● Richiesta scritta 1
Nell'ordinanza della Cassazione, riprendi il passo che parte dalle parole "sul ricorso n." e finisce con "dell’Avvocato Simone Grisenti.", scambiando "Firenze" con "Bologna".
====
Sentenza Sentenza Cassazione Civile n. 16543 del 11/06/2021

Cassazione civile sez. I, 11/06/2021, (ud. 16/04/2021, dep. 11/06/2021), n.16543

LA CORTE SUPREMA DI CASSAZIONE

SEZIONE PRIMA CIVILE

Composta dagli Ill.mi Sigg.ri Magistrati:

Dott. CAMPANILE Pietro – Presidente –

Dott. VANNUCCI Marco – Consigliere –

Dott. SCALIA Laura – Consigliere –

Dott. AMATORE Roberto – rel. Consigliere –

Dott. SOLAINI Luca – Consigliere –

ha pronunciato la seguente:

ORDINANZA

sul ricorso n. 16042/2020 r.g. proposto da:

C.L., (cod. fisc. (OMISSIS)), rappresentato e difeso, giusta

procura speciale apposta in calce al ricorso, dall’Avvocato Stefania

Siciliani, con cui elettivamente domicilia in Firenze, Via Fra

Barlommeo n. 5, presso lo studio dell’Avvocato Simone Grisenti.

– ricorrente –

contro

MINISTERO DELL’INTERNO, (cod. fisc. (OMISSIS)), in persona del legale

rappresentante pro tempore il Ministro.

– intimato –

avverso la sentenza della Corte di Appello di Venezia, depositata in

data 29.10.2019;

udita la relazione della causa svolta nella Camera di consiglio del

16/4/2021 dal Consigliere Dott. Roberto Amatore.

 

Fatto

RILEVATO

Che:

1. Con la sentenza impugnata la Corte di appello di Venezia ha rigettato l’appello proposto da C.L., cittadino del Gambia, nei confronti del Ministero dell’Interno, avverso l’ordinanza emessa in data 10 ottobre 2018 dal Tribunale di Venezia, con la quale erano state respinte le domande di protezione internazionale ed umanitaria avanzate dal richiedente.
====
● Richiesta scritta 2
Ripeti tali e quali le righe dell'elenco qui sotto, cominciando da quella che contiene "Image resolution: width=848" e fermandoti dopo quella con "click(x=294, y=73)", entrambe incluse.
====
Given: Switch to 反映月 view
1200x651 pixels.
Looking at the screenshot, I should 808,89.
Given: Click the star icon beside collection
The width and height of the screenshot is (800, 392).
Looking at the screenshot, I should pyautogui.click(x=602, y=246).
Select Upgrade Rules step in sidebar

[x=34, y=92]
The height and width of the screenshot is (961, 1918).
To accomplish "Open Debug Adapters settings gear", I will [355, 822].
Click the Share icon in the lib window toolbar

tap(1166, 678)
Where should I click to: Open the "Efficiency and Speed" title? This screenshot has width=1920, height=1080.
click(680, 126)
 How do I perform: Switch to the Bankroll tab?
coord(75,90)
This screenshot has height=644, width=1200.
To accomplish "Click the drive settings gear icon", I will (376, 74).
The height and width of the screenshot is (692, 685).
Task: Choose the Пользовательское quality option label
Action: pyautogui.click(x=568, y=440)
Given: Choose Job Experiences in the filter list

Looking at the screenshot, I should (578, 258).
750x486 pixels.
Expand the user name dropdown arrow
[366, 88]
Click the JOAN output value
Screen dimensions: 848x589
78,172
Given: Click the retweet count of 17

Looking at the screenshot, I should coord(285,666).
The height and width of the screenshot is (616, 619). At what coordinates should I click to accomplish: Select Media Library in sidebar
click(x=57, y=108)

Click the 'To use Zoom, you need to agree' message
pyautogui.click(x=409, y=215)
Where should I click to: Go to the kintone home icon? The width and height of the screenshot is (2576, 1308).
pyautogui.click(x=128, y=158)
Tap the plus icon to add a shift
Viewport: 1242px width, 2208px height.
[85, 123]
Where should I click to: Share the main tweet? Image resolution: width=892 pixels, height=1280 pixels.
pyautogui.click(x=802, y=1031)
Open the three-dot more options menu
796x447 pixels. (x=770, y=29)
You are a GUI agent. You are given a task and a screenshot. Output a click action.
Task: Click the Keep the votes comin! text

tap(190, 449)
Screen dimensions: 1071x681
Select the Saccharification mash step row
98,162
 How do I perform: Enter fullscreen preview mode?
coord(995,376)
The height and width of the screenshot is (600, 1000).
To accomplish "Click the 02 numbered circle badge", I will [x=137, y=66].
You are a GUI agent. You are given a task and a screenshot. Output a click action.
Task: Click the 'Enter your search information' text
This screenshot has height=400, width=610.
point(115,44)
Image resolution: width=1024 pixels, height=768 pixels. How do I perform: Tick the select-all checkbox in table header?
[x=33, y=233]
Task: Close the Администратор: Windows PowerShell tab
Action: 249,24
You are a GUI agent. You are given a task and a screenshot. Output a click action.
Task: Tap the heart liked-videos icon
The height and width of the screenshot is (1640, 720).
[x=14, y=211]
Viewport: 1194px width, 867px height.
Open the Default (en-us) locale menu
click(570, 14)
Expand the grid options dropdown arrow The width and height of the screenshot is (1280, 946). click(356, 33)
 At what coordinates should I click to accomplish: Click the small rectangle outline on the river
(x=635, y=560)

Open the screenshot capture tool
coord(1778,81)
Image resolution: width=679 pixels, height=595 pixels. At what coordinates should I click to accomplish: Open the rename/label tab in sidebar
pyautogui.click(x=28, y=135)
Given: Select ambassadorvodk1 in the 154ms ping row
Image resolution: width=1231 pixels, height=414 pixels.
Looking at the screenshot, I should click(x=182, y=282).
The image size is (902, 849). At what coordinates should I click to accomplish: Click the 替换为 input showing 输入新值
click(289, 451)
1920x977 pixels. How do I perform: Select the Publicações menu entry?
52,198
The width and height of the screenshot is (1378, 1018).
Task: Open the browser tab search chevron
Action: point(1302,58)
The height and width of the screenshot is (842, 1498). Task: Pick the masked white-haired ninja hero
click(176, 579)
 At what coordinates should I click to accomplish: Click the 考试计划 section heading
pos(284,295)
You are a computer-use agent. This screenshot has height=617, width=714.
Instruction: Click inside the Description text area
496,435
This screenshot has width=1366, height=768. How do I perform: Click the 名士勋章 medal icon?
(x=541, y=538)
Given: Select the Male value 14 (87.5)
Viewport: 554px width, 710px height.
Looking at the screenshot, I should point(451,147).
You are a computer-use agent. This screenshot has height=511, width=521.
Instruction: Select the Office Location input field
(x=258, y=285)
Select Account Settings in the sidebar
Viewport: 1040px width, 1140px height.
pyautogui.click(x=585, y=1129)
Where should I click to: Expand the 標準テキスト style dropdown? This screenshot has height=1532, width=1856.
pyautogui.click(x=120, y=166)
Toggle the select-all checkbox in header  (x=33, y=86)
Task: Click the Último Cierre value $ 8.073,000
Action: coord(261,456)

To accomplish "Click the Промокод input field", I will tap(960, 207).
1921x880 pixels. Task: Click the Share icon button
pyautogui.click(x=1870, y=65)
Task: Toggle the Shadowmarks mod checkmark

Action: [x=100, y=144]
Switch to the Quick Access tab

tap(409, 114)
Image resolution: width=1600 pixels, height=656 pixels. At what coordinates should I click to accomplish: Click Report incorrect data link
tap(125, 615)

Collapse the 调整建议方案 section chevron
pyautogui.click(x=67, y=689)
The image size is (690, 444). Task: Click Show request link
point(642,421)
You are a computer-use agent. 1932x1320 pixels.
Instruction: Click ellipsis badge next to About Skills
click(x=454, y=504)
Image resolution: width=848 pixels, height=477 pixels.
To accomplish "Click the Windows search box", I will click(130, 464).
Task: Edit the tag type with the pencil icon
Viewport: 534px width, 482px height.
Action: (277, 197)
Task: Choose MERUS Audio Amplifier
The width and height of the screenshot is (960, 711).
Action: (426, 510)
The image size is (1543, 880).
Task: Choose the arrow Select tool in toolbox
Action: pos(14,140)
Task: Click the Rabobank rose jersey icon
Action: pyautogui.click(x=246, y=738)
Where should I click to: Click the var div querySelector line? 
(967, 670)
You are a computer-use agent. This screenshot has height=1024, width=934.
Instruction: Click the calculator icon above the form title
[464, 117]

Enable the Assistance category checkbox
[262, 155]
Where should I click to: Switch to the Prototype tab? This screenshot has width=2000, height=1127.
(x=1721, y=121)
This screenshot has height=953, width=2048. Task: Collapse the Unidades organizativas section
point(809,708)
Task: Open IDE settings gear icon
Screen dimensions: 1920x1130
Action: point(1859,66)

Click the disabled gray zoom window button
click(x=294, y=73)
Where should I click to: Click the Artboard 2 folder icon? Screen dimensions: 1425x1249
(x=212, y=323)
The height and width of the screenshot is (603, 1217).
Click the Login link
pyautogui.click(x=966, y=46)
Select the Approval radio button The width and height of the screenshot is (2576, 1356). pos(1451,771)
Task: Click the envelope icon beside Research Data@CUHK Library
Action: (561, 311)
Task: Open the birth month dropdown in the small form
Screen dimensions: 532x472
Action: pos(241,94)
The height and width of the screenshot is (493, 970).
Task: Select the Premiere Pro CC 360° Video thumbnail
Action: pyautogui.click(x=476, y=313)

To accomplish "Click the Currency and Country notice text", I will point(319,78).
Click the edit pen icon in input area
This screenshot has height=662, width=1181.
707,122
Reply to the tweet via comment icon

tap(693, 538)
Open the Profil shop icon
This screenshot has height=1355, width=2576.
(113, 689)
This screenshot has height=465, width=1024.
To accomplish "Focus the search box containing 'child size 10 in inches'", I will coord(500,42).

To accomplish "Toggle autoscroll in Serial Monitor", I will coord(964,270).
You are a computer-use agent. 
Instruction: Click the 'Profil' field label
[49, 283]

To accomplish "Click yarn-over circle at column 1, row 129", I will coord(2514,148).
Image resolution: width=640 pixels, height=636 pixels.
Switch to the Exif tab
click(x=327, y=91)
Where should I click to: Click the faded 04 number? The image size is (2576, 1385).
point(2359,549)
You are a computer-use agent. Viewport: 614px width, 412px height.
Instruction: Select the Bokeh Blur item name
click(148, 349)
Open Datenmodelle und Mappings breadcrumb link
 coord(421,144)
====
● Risultato 1
sul ricorso n. 16042/2020 r.g. proposto da:

C.L., (cod. fisc. (OMISSIS)), rappresentato e difeso, giusta

procura speciale apposta in calce al ricorso, dall’Avvocato Stefania

Siciliani, con cui elettivamente domicilia in Bologna, Via Fra

Barlommeo n. 5, presso lo studio dell’Avvocato Simone Grisenti.

● Risultato 2
Image resolution: width=848 pixels, height=477 pixels.
To accomplish "Click the Windows search box", I will click(130, 464).
Task: Edit the tag type with the pencil icon
Viewport: 534px width, 482px height.
Action: (277, 197)
Task: Choose MERUS Audio Amplifier
The width and height of the screenshot is (960, 711).
Action: (426, 510)
The image size is (1543, 880).
Task: Choose the arrow Select tool in toolbox
Action: pos(14,140)
Task: Click the Rabobank rose jersey icon
Action: pyautogui.click(x=246, y=738)
Where should I click to: Click the var div querySelector line? 
(967, 670)
You are a computer-use agent. This screenshot has height=1024, width=934.
Instruction: Click the calculator icon above the form title
[464, 117]

Enable the Assistance category checkbox
[262, 155]
Where should I click to: Switch to the Prototype tab? This screenshot has width=2000, height=1127.
(x=1721, y=121)
This screenshot has height=953, width=2048. Task: Collapse the Unidades organizativas section
point(809,708)
Task: Open IDE settings gear icon
Screen dimensions: 1920x1130
Action: point(1859,66)

Click the disabled gray zoom window button
click(x=294, y=73)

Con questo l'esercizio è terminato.